My ex-husband did not agree. It started slowly with expressing that he felt that maybe I shouldn’t do some of the work I did. Then he said that what I was experiencing wasn’t real, even telling me that, “I believe that you believe that these things are true.” He told me I was mistaken in my gifts and didn’t want me to use them. That was when I made the biggest mistake of my life; I chose him over my gifts from God. I still did occasional massage but didn’t do the healing work that I had once done.

An interesting thing began to take place as I closed off my gifts; I lost my identity and personal power. The farther I got from my true self, the more difficult it became to live. I began to feel like I was dying more and more each day. Without my gifts I was not strong enough to withstand the verbal abuse. Without my gifts I quickly became beat down. Without my gifts I was no longer me.
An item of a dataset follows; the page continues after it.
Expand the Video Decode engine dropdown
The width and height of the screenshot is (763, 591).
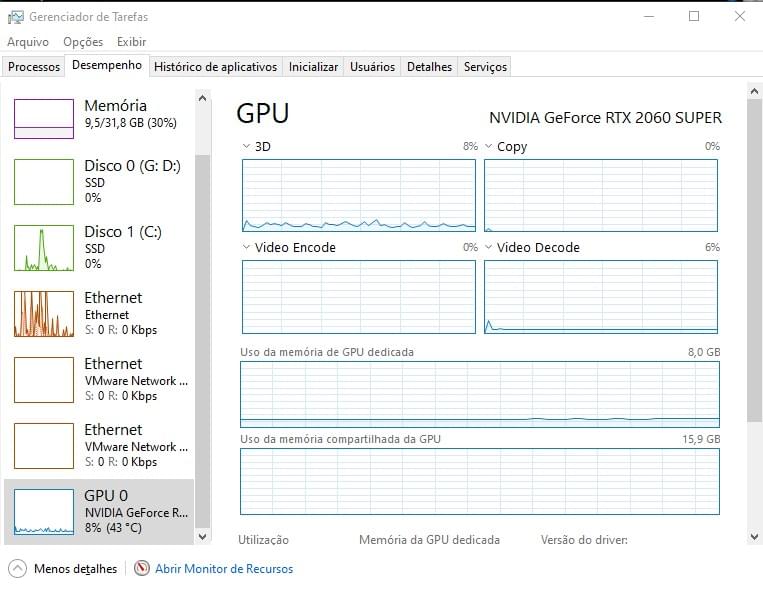(x=489, y=247)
God gives each of us gifts and it is our responsibility to develop and share those gifts. After leaving the abusive marriage I was able to freely work to develop the gifts that God had given me. As I have worked hard to regain personal power and connect to my true self, my healing gifts have increased beyond anything they had ever been before. I can now stand proudly and declare, “I am an energy healer!” Any man who asks me to shut off who I am is not a man worth my time.


I don’t feel that people have to agree with all that I do or all that I am, I just ask for respect as I walk the path that God has called me on. One of the great gifts of doing the healing work I do is that God allows me to see into the souls of individuals and see them as God sees them. It has changed the way I view people and the world. All I ask of people in my life is to allow me to be my true self and I will always allow them to be their true self. I am not willing to hide myself anymore, or for anyone. It is time to be true!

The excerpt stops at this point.